The core argument for static typing is that the compiler will catch a lot of errors for you, which saves you time. While a proper test suite will catch all or most of them in any case, and using static typing doesn't eliminate the need for such a suite, taking the test step out of the edit-load-test cycle is as much a win as taking the compile step out of the edit-compile-load-test cycle.

The core argument for dynamic typing is that providing the compiler with type information is a waste of time. Having to type in the type name as many as three times in some cases interrupts and slows development.

Both of these statements are prima facei true, and the question is which provides the larger savings. I personally spent two decades using dynamically typed languages because - well I hate typing.

The fallacy

The problem is that you only have to provide the compiler with lots of type information for languages using primitive type systems. Since most of the popular statically typed languages do that, people don't realize that this is a fallacy.

If you instead use a language with a modern type system - or even a more conventional one and a modern type engine - you can avoid providing type information most of the time. Instead, the compiler can derive the type of variables based on the operations they participate in and the constants also used in those operations, allowing for variable use that is similar to dynamically typed languages.

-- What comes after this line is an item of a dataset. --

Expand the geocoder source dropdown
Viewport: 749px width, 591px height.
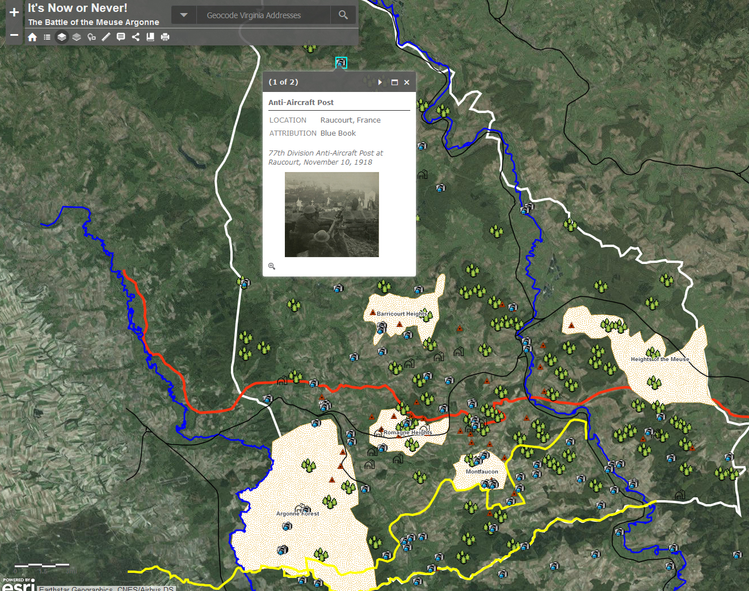pyautogui.click(x=183, y=15)
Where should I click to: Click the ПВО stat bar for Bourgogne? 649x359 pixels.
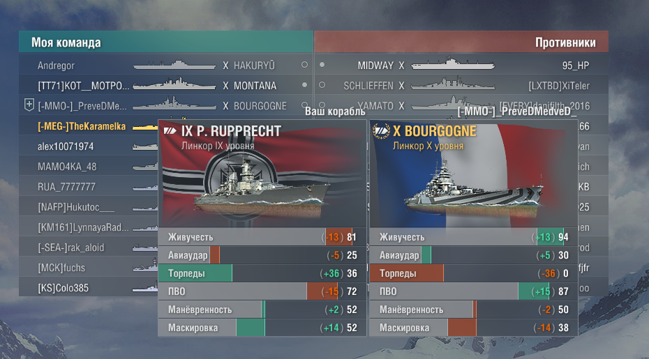pos(474,291)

It's not perfect, because some operations can work on multiple types, and the compiler may not have enough information to pick an ambiguous type. But those cases are the exception, not the rule.

The irony

What's ironic here is that a statically typed language can use the type information to cut down on the typing needed in some cases. All languages provide default behaviors for types composed from more primitive types. Dynamically typed languages do this when comparing container types, since the comparison of those is done by comparing the contained elements in an order determined by the container. Statically typed languages can also do this for creation and for union types, because they have the information required to do so where dynamically typed languages don't.

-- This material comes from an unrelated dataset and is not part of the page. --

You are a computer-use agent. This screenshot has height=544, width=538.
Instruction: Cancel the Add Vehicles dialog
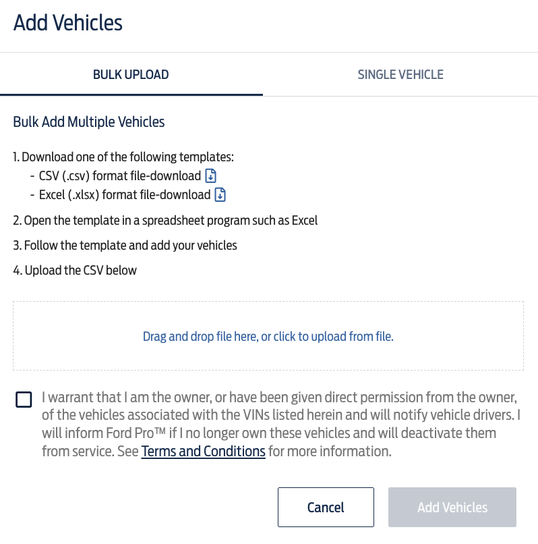(326, 508)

So, while the argument against static typing is that the developer has to write more code, the reality is that a language with a modern type system can derive the type information, and use it to cut down on the amount of code the developer has to write!

An example

I realized this interesting facet of static typing while working on project euler problem #54

Given that Python values cutting out boilerplate, I wonder if there's some way to leverage this as completely as Haskell does. The enum types aren't a problem, and a tuple for a card should also work mostly the same. The real trick is the union type used to represent a hand. In Python I'd create another enum for the types of the hands, which would be about the same length as the union type declaration in Haskell. However, where in Haskell I'm now done, Python would seem to require creating a wrapper type to provide the comparison function.

A comparison

So, let's go through the types involved in both languages.

Note that I'm using the Enum class from as-yet-unreleased Python 3.4. There is no Enum class in earlier versions of Python, though there are a number of third party modules available that are similar to this. Since this was chosen for Python 3.4, it's presumably the best of breed and will become the defacto standard.

The python types haven't been put into a program, and have only been tested informally.

Suit

Haskell provides a simple declaration for the suit of a card:

data Suit = Spades | Hearts | Diamonds | Clubs deriving (Show, Eq)

A suit is either Spades, Hearts, Diamonds or Clubs. The last bit - deriving Eq - tells the compiler to automatically create the code so that instances of a Suit can be compared for equality. It doesn't provide an ordering (that would be Ord as well as Eq), because most poker games - and the problem statement - don't rank suits. This type - and all the rest - derive from Show so we can just print them for debugging.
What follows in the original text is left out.